Records for the exercise:
++++++++
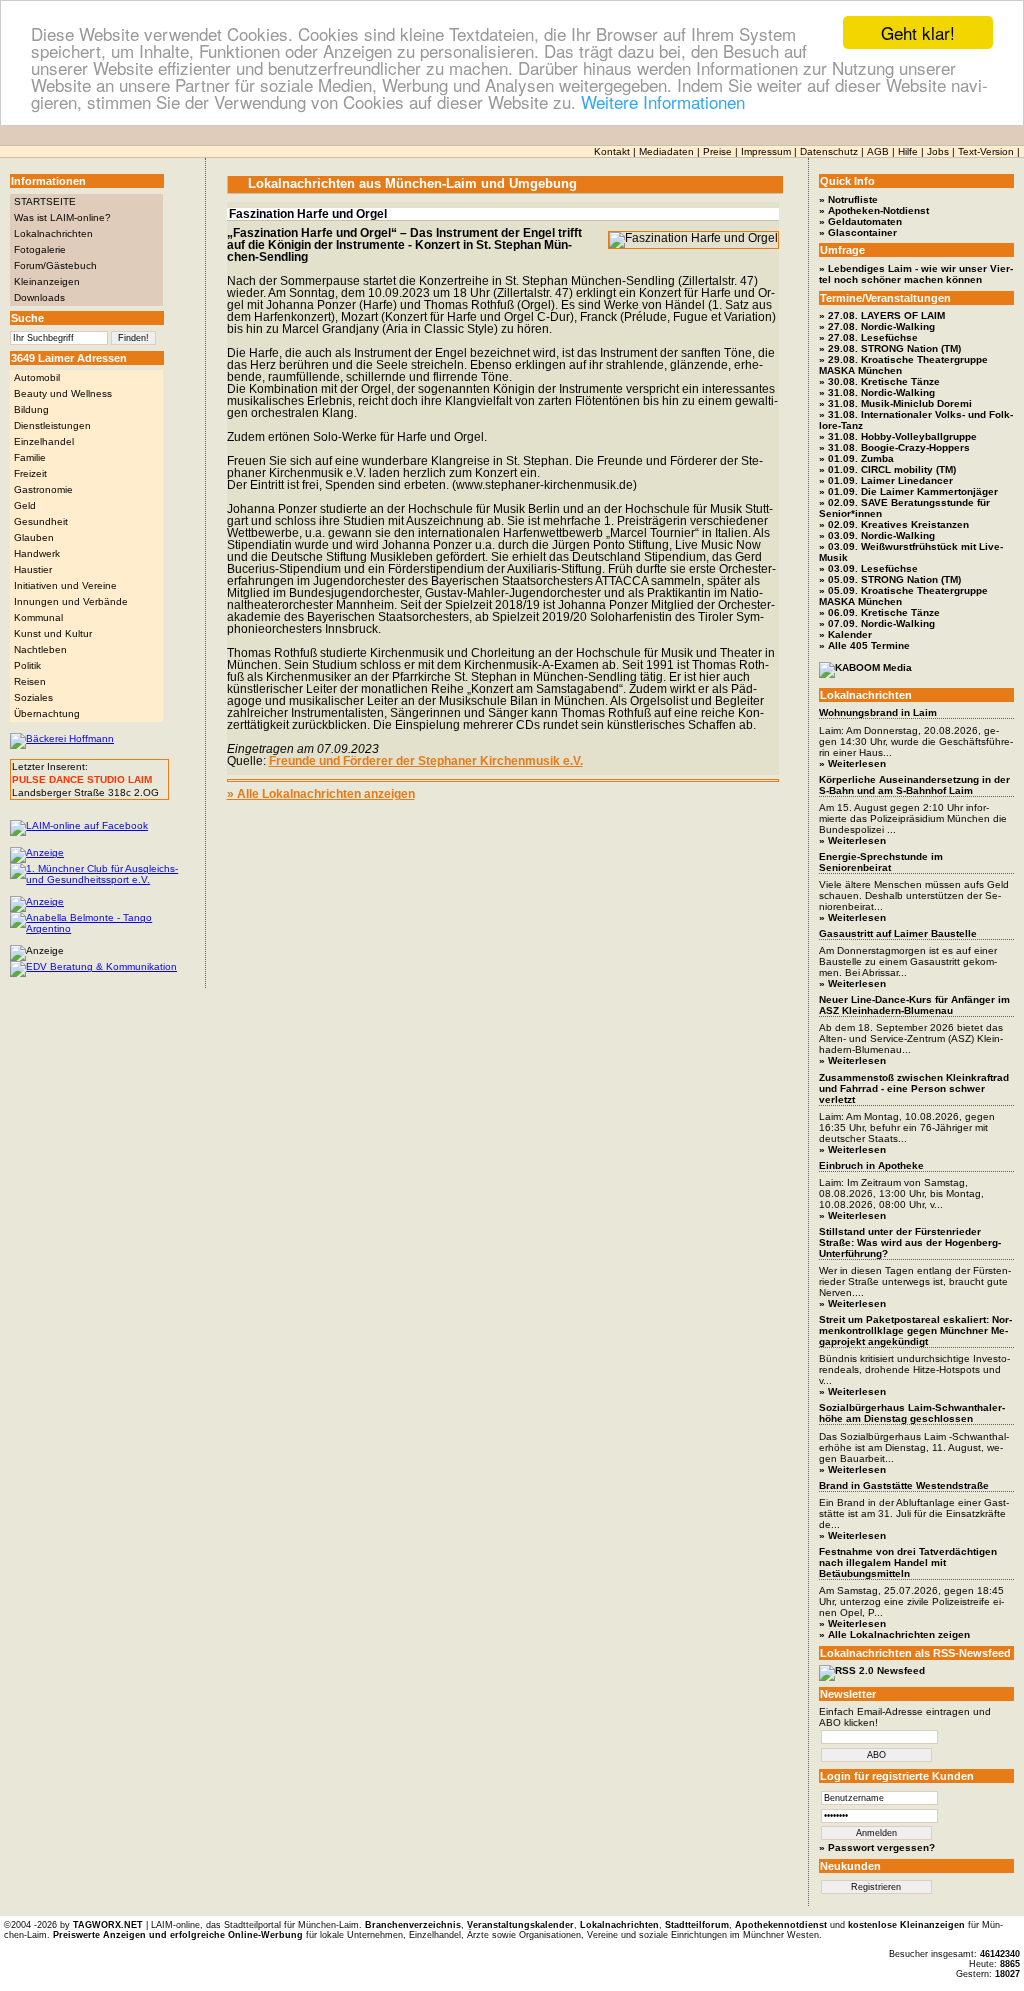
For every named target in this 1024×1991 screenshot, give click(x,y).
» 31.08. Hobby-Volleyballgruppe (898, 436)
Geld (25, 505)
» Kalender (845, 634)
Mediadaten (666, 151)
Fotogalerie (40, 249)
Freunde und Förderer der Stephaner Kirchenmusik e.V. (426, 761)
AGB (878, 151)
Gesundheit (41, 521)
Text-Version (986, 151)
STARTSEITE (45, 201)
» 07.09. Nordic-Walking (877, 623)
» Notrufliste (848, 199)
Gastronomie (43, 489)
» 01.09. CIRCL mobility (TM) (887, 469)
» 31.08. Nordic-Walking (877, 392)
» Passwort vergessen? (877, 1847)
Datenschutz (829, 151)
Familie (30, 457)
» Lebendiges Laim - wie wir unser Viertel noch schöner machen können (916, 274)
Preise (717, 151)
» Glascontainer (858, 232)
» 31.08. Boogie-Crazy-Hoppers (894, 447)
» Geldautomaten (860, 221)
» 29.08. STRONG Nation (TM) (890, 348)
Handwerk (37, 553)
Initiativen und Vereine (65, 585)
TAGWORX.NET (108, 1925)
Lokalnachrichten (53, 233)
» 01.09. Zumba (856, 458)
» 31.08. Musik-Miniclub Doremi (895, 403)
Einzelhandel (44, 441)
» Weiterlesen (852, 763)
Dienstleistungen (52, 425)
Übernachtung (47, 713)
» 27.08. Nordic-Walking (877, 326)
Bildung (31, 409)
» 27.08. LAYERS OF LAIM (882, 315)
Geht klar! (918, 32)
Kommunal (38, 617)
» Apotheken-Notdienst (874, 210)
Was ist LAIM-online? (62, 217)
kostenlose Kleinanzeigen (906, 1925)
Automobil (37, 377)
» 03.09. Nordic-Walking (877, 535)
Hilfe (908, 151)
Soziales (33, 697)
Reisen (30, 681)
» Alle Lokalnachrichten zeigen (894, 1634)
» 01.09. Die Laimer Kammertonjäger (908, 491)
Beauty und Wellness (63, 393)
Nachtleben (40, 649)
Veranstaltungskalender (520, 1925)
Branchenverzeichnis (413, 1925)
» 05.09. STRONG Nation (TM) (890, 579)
++++++++
What to do:
Using only the listing above, restate exactly the lines from the line containing "Boogie-Crazy-Hoppers (894, 447)" through the line containing "zeigen (894, 1634)", both included.

Expected answer:
» 31.08. Boogie-Crazy-Hoppers (894, 447)
» Geldautomaten (860, 221)
» 29.08. STRONG Nation (TM) (890, 348)
Handwerk (37, 553)
Initiativen und Vereine (65, 585)
TAGWORX.NET (108, 1925)
Lokalnachrichten (53, 233)
» 01.09. Zumba (856, 458)
» 31.08. Musik-Miniclub Doremi (895, 403)
Einzelhandel (44, 441)
» Weiterlesen (852, 763)
Dienstleistungen (52, 425)
Übernachtung (47, 713)
» 27.08. Nordic-Walking (877, 326)
Bildung (31, 409)
» 27.08. LAYERS OF LAIM (882, 315)
Geht klar! (918, 32)
Kommunal (38, 617)
» Apotheken-Notdienst (874, 210)
Was ist LAIM-online? (62, 217)
kostenlose Kleinanzeigen (906, 1925)
Automobil (37, 377)
» 03.09. Nordic-Walking (877, 535)
Hilfe (908, 151)
Soziales (33, 697)
Reisen (30, 681)
» Alle Lokalnachrichten zeigen (894, 1634)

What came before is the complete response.